---------- Data section

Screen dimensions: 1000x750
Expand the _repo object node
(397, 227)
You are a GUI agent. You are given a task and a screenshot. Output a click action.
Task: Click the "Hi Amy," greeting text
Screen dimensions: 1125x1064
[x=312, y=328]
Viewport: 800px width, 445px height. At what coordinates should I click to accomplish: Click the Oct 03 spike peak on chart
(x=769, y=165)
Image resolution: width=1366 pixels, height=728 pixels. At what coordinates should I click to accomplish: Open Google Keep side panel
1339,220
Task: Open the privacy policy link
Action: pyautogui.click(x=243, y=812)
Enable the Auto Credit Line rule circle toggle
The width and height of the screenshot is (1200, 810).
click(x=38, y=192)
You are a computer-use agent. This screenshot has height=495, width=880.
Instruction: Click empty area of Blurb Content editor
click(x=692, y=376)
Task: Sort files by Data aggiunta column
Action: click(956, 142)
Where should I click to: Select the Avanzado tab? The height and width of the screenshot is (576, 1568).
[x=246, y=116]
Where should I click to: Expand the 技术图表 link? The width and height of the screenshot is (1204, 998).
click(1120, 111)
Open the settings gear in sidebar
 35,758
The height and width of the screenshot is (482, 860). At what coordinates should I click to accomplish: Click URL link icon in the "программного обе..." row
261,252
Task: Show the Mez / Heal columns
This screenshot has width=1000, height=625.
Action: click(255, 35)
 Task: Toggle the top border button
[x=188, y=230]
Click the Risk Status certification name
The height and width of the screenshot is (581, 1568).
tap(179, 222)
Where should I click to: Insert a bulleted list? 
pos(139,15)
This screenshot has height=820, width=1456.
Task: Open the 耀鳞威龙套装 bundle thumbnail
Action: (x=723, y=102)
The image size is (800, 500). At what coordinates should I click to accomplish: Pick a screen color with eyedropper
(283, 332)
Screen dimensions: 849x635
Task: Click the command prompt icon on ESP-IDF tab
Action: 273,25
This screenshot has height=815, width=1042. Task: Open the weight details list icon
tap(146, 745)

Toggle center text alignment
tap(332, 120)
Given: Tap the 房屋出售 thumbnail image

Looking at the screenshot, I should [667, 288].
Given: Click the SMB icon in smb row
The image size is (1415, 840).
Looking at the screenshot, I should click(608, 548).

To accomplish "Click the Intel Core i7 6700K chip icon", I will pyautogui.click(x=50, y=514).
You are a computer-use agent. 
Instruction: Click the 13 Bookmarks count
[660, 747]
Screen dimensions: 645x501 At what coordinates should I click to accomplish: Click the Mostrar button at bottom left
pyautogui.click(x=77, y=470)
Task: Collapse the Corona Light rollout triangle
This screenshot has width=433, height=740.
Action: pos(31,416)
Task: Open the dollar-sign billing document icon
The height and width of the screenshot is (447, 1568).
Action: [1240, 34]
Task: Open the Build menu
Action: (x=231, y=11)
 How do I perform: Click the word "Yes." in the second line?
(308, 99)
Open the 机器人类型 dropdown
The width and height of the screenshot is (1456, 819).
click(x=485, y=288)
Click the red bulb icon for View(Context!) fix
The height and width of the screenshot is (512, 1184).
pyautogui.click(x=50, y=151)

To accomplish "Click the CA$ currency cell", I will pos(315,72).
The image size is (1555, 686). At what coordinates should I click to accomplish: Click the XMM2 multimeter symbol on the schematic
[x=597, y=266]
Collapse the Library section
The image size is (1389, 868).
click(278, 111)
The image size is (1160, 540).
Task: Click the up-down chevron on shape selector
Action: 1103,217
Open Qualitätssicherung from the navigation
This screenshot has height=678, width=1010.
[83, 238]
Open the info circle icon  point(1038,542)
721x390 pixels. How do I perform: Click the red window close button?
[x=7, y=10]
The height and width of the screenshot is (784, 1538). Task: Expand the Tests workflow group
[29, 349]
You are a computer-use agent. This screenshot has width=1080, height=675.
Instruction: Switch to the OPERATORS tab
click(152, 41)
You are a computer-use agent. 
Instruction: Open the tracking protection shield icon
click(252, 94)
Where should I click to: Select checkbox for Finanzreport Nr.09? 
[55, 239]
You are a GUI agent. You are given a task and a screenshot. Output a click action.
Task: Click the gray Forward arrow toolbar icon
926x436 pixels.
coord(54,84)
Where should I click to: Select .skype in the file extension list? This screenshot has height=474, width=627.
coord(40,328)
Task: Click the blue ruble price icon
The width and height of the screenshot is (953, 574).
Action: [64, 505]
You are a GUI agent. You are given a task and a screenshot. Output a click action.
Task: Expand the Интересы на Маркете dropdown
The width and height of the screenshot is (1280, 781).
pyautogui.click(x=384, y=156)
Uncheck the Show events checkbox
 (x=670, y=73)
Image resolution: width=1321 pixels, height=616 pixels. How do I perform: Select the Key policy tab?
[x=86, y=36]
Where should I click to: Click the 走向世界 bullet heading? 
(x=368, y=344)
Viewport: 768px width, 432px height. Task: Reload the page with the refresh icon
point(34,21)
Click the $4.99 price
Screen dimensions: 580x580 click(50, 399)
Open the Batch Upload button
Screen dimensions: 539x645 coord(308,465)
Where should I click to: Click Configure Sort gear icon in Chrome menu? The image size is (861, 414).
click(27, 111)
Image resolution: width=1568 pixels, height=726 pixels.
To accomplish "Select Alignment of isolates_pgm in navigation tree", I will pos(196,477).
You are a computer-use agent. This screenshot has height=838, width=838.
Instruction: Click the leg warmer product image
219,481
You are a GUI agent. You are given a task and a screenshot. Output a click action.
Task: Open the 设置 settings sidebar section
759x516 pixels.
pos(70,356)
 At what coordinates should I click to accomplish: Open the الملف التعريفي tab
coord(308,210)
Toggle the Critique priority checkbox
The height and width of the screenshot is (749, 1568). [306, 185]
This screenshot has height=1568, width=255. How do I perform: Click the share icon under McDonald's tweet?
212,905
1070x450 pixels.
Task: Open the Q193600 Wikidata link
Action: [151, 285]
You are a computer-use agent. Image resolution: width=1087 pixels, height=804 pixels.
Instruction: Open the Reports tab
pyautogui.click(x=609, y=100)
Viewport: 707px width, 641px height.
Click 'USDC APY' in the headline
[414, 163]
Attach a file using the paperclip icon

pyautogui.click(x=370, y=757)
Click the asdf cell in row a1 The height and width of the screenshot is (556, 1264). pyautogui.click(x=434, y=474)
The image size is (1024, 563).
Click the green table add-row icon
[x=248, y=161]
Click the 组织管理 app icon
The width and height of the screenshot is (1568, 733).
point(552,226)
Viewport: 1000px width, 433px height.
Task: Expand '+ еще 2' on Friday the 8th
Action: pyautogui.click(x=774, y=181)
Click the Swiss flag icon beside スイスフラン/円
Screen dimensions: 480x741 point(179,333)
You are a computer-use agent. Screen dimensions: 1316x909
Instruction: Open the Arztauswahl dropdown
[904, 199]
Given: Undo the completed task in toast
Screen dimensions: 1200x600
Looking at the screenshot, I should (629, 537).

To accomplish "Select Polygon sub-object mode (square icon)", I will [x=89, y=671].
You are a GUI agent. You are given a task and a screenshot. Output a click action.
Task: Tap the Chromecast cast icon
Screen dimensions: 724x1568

--------------------

Each line of the data must be retyped exactly as written.

Screen dimensions: 1000x750
Expand the _repo object node
(397, 227)
You are a GUI agent. You are given a task and a screenshot. Output a click action.
Task: Click the "Hi Amy," greeting text
Screen dimensions: 1125x1064
[x=312, y=328]
Viewport: 800px width, 445px height. At what coordinates should I click to accomplish: Click the Oct 03 spike peak on chart
(x=769, y=165)
Image resolution: width=1366 pixels, height=728 pixels. At what coordinates should I click to accomplish: Open Google Keep side panel
1339,220
Task: Open the privacy policy link
Action: pyautogui.click(x=243, y=812)
Enable the Auto Credit Line rule circle toggle
The width and height of the screenshot is (1200, 810).
click(x=38, y=192)
You are a computer-use agent. This screenshot has height=495, width=880.
Instruction: Click empty area of Blurb Content editor
click(x=692, y=376)
Task: Sort files by Data aggiunta column
Action: click(956, 142)
Where should I click to: Select the Avanzado tab? The height and width of the screenshot is (576, 1568).
[x=246, y=116]
Where should I click to: Expand the 技术图表 link? The width and height of the screenshot is (1204, 998).
click(1120, 111)
Open the settings gear in sidebar
 35,758
The height and width of the screenshot is (482, 860). At what coordinates should I click to accomplish: Click URL link icon in the "программного обе..." row
261,252
Task: Show the Mez / Heal columns
This screenshot has width=1000, height=625.
Action: click(255, 35)
 Task: Toggle the top border button
[x=188, y=230]
Click the Risk Status certification name
The height and width of the screenshot is (581, 1568).
tap(179, 222)
Where should I click to: Insert a bulleted list? 
pos(139,15)
This screenshot has height=820, width=1456.
Task: Open the 耀鳞威龙套装 bundle thumbnail
Action: (x=723, y=102)
The image size is (800, 500). At what coordinates should I click to accomplish: Pick a screen color with eyedropper
(283, 332)
Screen dimensions: 849x635
Task: Click the command prompt icon on ESP-IDF tab
Action: 273,25
This screenshot has height=815, width=1042. Task: Open the weight details list icon
tap(146, 745)

Toggle center text alignment
tap(332, 120)
Given: Tap the 房屋出售 thumbnail image

Looking at the screenshot, I should [667, 288].
Given: Click the SMB icon in smb row
The image size is (1415, 840).
Looking at the screenshot, I should click(608, 548).

To accomplish "Click the Intel Core i7 6700K chip icon", I will pyautogui.click(x=50, y=514).
You are a computer-use agent. 
Instruction: Click the 13 Bookmarks count
[660, 747]
Screen dimensions: 645x501 At what coordinates should I click to accomplish: Click the Mostrar button at bottom left
pyautogui.click(x=77, y=470)
Task: Collapse the Corona Light rollout triangle
This screenshot has width=433, height=740.
Action: pos(31,416)
Task: Open the dollar-sign billing document icon
The height and width of the screenshot is (447, 1568).
Action: [1240, 34]
Task: Open the Build menu
Action: (x=231, y=11)
 How do I perform: Click the word "Yes." in the second line?
(308, 99)
Open the 机器人类型 dropdown
The width and height of the screenshot is (1456, 819).
click(x=485, y=288)
Click the red bulb icon for View(Context!) fix
The height and width of the screenshot is (512, 1184).
pyautogui.click(x=50, y=151)

To accomplish "Click the CA$ currency cell", I will pos(315,72).
The image size is (1555, 686). At what coordinates should I click to accomplish: Click the XMM2 multimeter symbol on the schematic
[x=597, y=266]
Collapse the Library section
The image size is (1389, 868).
click(278, 111)
The image size is (1160, 540).
Task: Click the up-down chevron on shape selector
Action: 1103,217
Open Qualitätssicherung from the navigation
This screenshot has height=678, width=1010.
[83, 238]
Open the info circle icon  point(1038,542)
721x390 pixels. How do I perform: Click the red window close button?
[x=7, y=10]
The height and width of the screenshot is (784, 1538). Task: Expand the Tests workflow group
[29, 349]
You are a computer-use agent. This screenshot has width=1080, height=675.
Instruction: Switch to the OPERATORS tab
click(152, 41)
You are a computer-use agent. 
Instruction: Open the tracking protection shield icon
click(252, 94)
Where should I click to: Select checkbox for Finanzreport Nr.09? 
[55, 239]
You are a GUI agent. You are given a task and a screenshot. Output a click action.
Task: Click the gray Forward arrow toolbar icon
926x436 pixels.
coord(54,84)
Where should I click to: Select .skype in the file extension list? This screenshot has height=474, width=627.
coord(40,328)
Task: Click the blue ruble price icon
The width and height of the screenshot is (953, 574).
Action: [64, 505]
You are a GUI agent. You are given a task and a screenshot. Output a click action.
Task: Expand the Интересы на Маркете dropdown
The width and height of the screenshot is (1280, 781).
pyautogui.click(x=384, y=156)
Uncheck the Show events checkbox
 (x=670, y=73)
Image resolution: width=1321 pixels, height=616 pixels. How do I perform: Select the Key policy tab?
[x=86, y=36]
Where should I click to: Click the 走向世界 bullet heading? 
(x=368, y=344)
Viewport: 768px width, 432px height. Task: Reload the page with the refresh icon
point(34,21)
Click the $4.99 price
Screen dimensions: 580x580 click(50, 399)
Open the Batch Upload button
Screen dimensions: 539x645 coord(308,465)
Where should I click to: Click Configure Sort gear icon in Chrome menu? The image size is (861, 414).
click(27, 111)
Image resolution: width=1568 pixels, height=726 pixels.
To accomplish "Select Alignment of isolates_pgm in navigation tree", I will pos(196,477).
You are a computer-use agent. This screenshot has height=838, width=838.
Instruction: Click the leg warmer product image
219,481
You are a GUI agent. You are given a task and a screenshot. Output a click action.
Task: Open the 设置 settings sidebar section
759x516 pixels.
pos(70,356)
 At what coordinates should I click to accomplish: Open the الملف التعريفي tab
coord(308,210)
Toggle the Critique priority checkbox
The height and width of the screenshot is (749, 1568). [306, 185]
This screenshot has height=1568, width=255. How do I perform: Click the share icon under McDonald's tweet?
212,905
1070x450 pixels.
Task: Open the Q193600 Wikidata link
Action: [151, 285]
You are a computer-use agent. Image resolution: width=1087 pixels, height=804 pixels.
Instruction: Open the Reports tab
pyautogui.click(x=609, y=100)
Viewport: 707px width, 641px height.
Click 'USDC APY' in the headline
[414, 163]
Attach a file using the paperclip icon

pyautogui.click(x=370, y=757)
Click the asdf cell in row a1 The height and width of the screenshot is (556, 1264). pyautogui.click(x=434, y=474)
The image size is (1024, 563).
Click the green table add-row icon
[x=248, y=161]
Click the 组织管理 app icon
The width and height of the screenshot is (1568, 733).
point(552,226)
Viewport: 1000px width, 433px height.
Task: Expand '+ еще 2' on Friday the 8th
Action: pyautogui.click(x=774, y=181)
Click the Swiss flag icon beside スイスフラン/円
Screen dimensions: 480x741 point(179,333)
You are a computer-use agent. Screen dimensions: 1316x909
Instruction: Open the Arztauswahl dropdown
[904, 199]
Given: Undo the completed task in toast
Screen dimensions: 1200x600
Looking at the screenshot, I should (629, 537).

To accomplish "Select Polygon sub-object mode (square icon)", I will [x=89, y=671].
You are a GUI agent. You are given a task and a screenshot. Output a click action.
Task: Tap the Chromecast cast icon
Screen dimensions: 724x1568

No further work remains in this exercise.